Mother's Day 2010. Day before my baby's birth, nine years ago. Day after his birthday party. Month of our redemption--moving into the phase of loving, abundance, the ever after of this two year period of struggle.
The dragonfly spoke to me last summer--she landed on my finger and reminded me of two. Two year phases that comprise such experience as I was undergoing in that moment. I shook my head, didn't want to believe her. She shimmered there, gently insisted on her message, let me walk her all the way across the crowded room, out the door and to the edge of the deck. Only when I extended my hand for her to go did she fly, but she left me enchanted and aware of having been touched by the Divine.
I was exultant but also resistant--adjusting the start time of the "two" in my mind--pushing it back and back to put my present at its end. But this--almost to the day--two years after we made the decision to leave Europe, choose family, choose each other over every other thing: my head breaks the water.

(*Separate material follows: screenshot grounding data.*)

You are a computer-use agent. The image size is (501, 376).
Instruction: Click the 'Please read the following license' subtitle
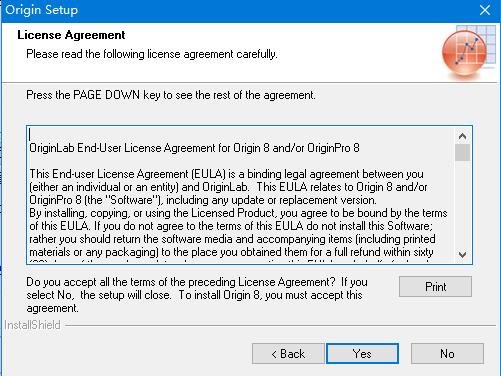click(152, 54)

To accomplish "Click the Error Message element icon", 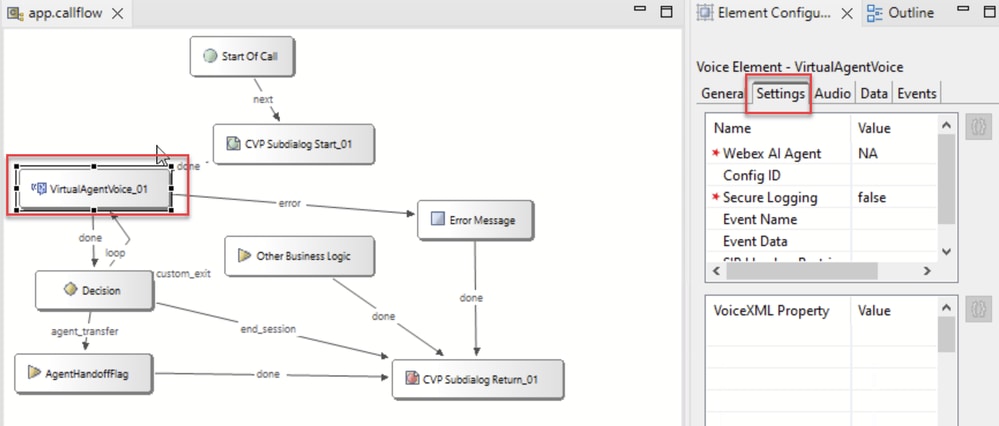I will point(438,220).
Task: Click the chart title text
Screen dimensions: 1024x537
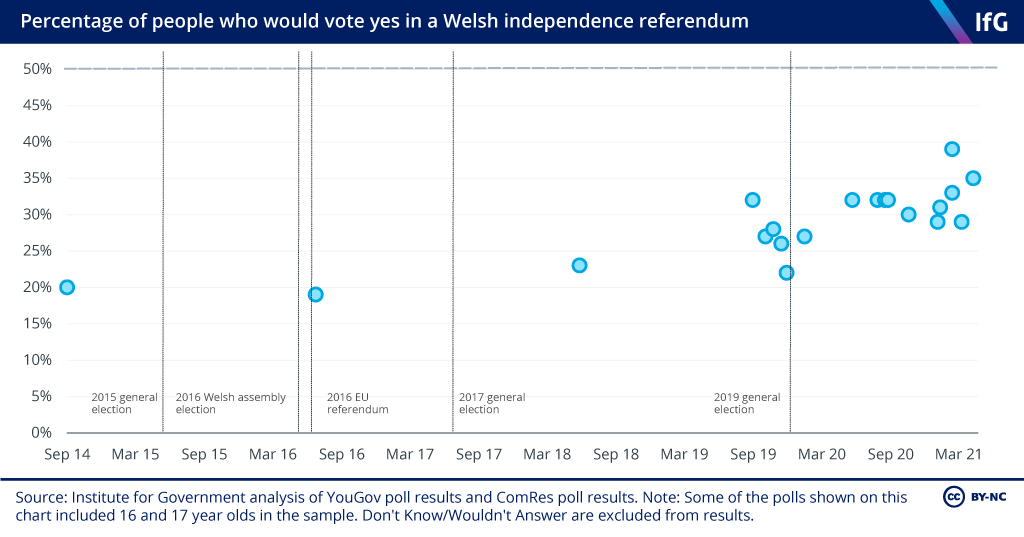Action: point(385,21)
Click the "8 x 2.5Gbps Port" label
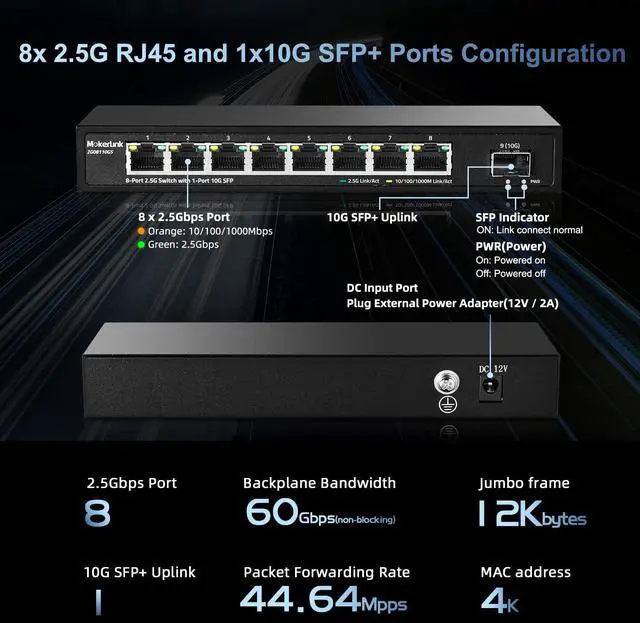Image resolution: width=640 pixels, height=623 pixels. coord(184,217)
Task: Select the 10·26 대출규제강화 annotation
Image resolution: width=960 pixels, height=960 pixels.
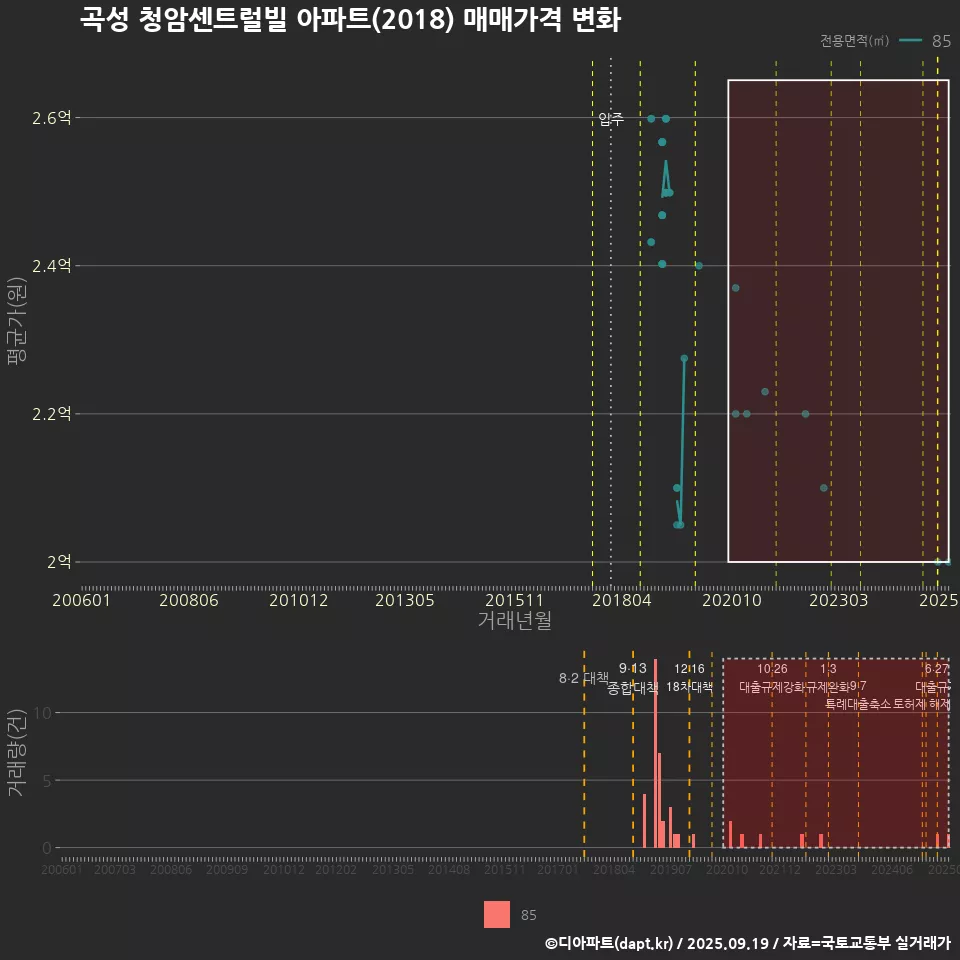Action: [x=771, y=678]
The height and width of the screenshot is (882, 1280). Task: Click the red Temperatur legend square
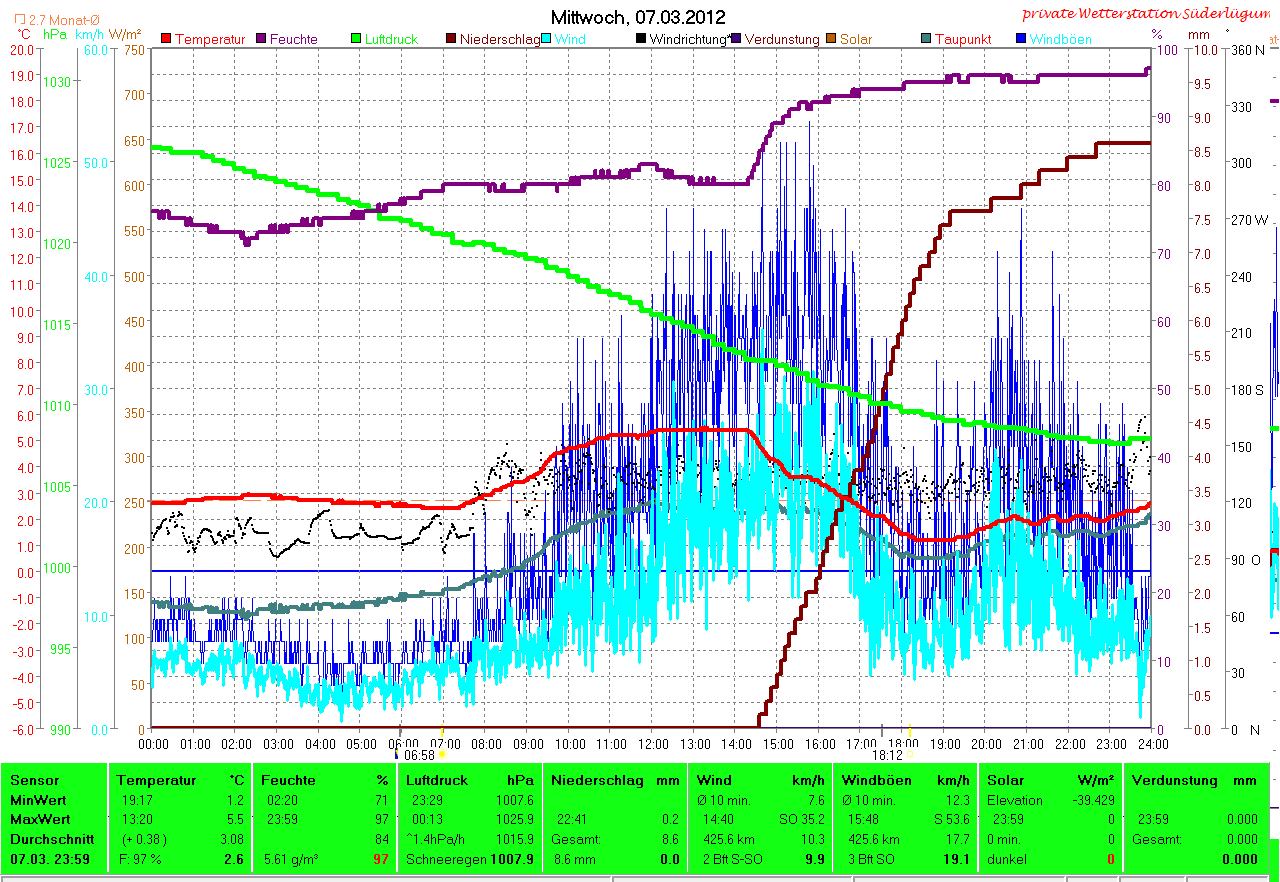(166, 39)
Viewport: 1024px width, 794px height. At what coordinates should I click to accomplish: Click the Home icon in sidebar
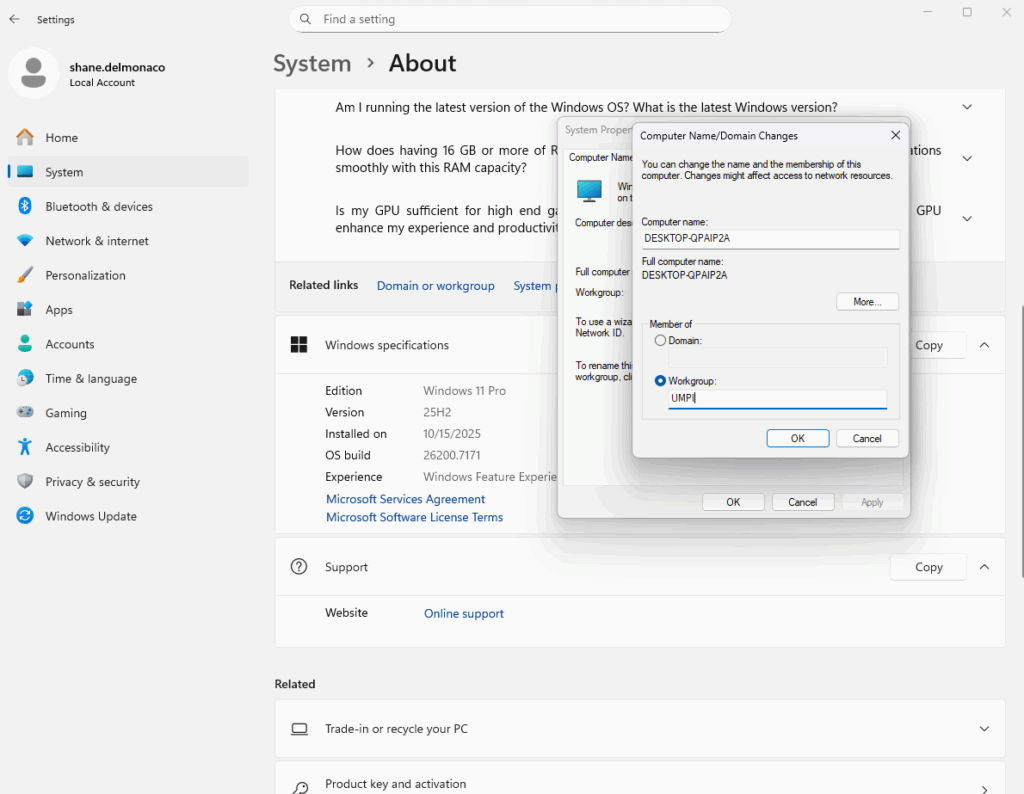25,138
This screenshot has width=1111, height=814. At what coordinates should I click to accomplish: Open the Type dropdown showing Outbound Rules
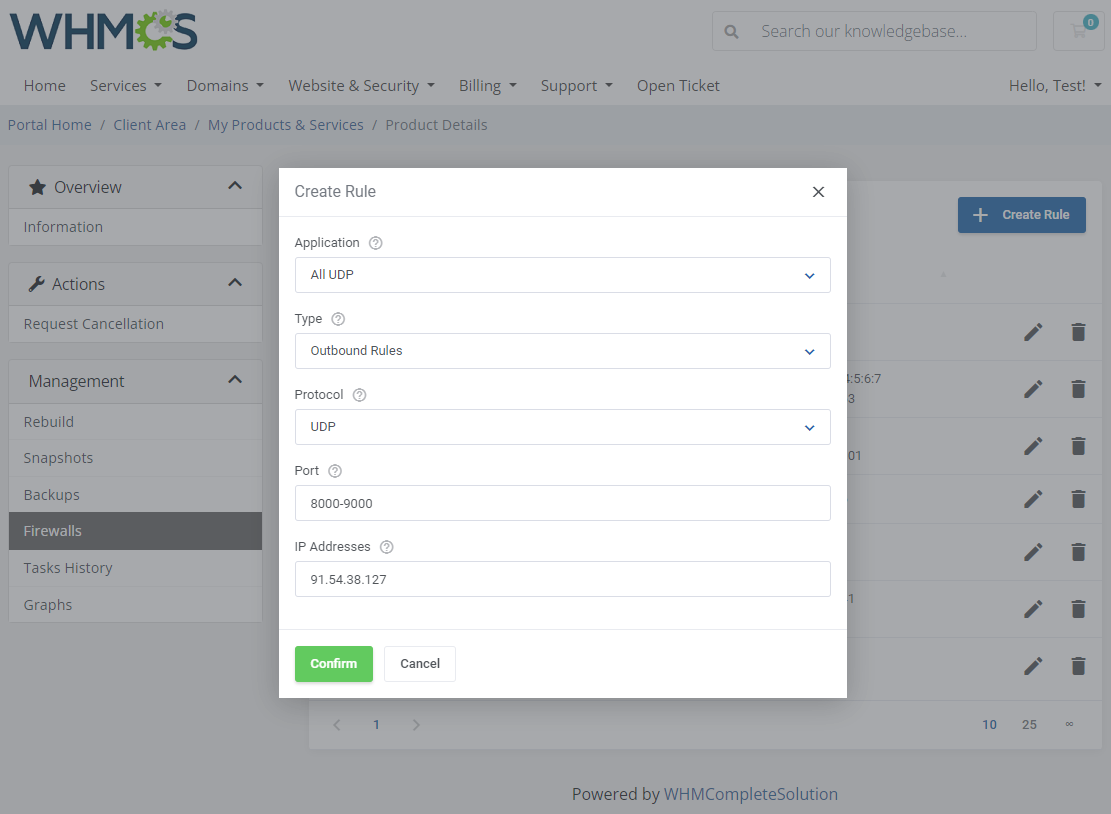(562, 351)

It is as if we have duck-dived a massive wave, felt the turbulence pass along our spines as we moved inside its blue-green might, focusing all our energies on punching out the back side of the enormous wave: symbolic willingness to change. We generated it. Indeed we must have created the underwater terrain it would drag itself across to pitch itself into air, curl over, collapse in a wild melee of energy and whitewater and force.
We have shot out into the near silence on the other side--the cool promise of glistening bubbles frothing and popping in a hushed susurrus of relief, blue ribbon of horizon gently beckoning, our own hands interlaced and expressing our perfect intention to do this, whatever it takes. Together. I open my mouth and pull in a mouthful of the air on this side. It is good. It is real. It is good.